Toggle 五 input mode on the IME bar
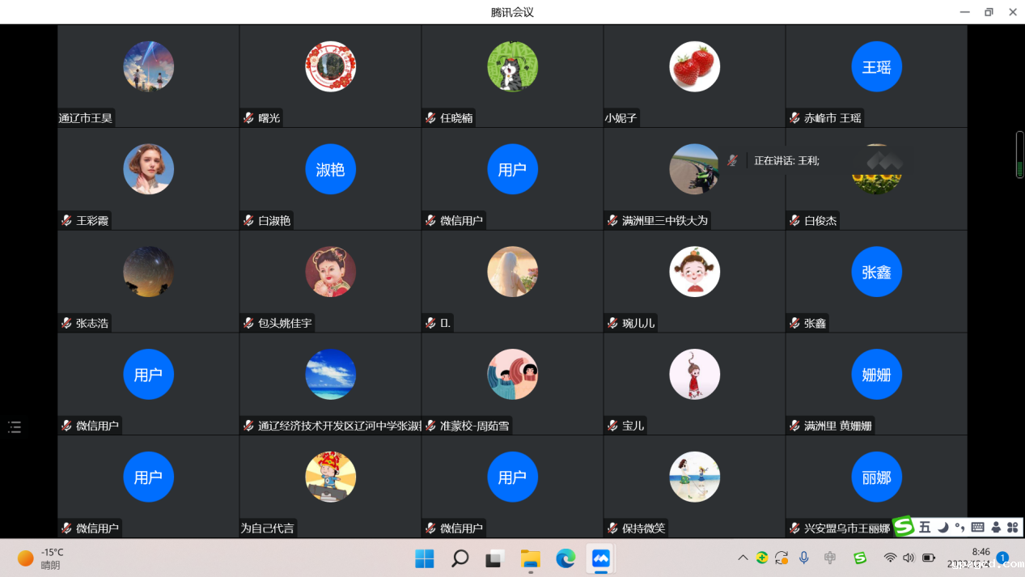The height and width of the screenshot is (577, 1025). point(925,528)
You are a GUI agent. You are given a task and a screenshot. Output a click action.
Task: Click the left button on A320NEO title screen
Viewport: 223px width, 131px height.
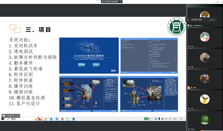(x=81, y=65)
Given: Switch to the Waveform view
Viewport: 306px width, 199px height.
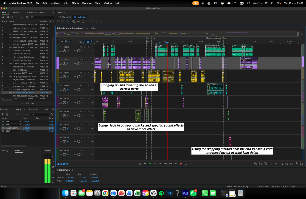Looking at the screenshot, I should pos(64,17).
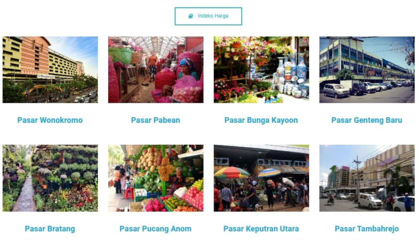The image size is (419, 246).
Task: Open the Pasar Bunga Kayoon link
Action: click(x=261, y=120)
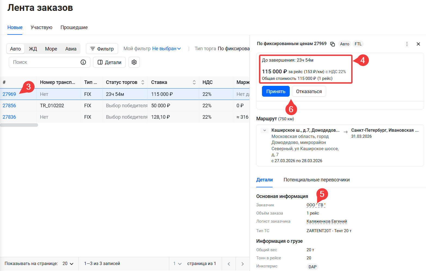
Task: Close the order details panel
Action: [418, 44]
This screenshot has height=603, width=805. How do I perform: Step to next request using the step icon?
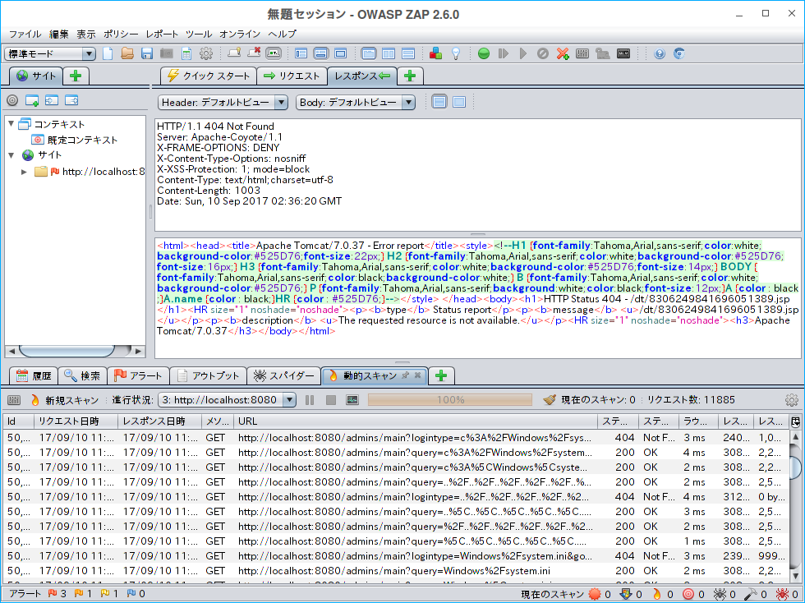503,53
※
■ Problem requirements ■
Word for word, restate the whole listing and drop the images.

■ Task response ■
Toggle 五 input mode on the IME bar
The height and width of the screenshot is (577, 1025). point(925,528)
You are a GUI agent. You are given a task and a screenshot. Output a click action.
Task: Click the left button on A320NEO title screen
Viewport: 223px width, 131px height.
(x=81, y=65)
Given: Switch to the Waveform view
Viewport: 306px width, 199px height.
Looking at the screenshot, I should pos(64,17).
The image size is (419, 246).
Task: Open the Pasar Bunga Kayoon link
Action: click(x=261, y=120)
Task: Close the order details panel
Action: [418, 44]
This screenshot has height=603, width=805. How do I perform: Step to next request using the step icon?
503,53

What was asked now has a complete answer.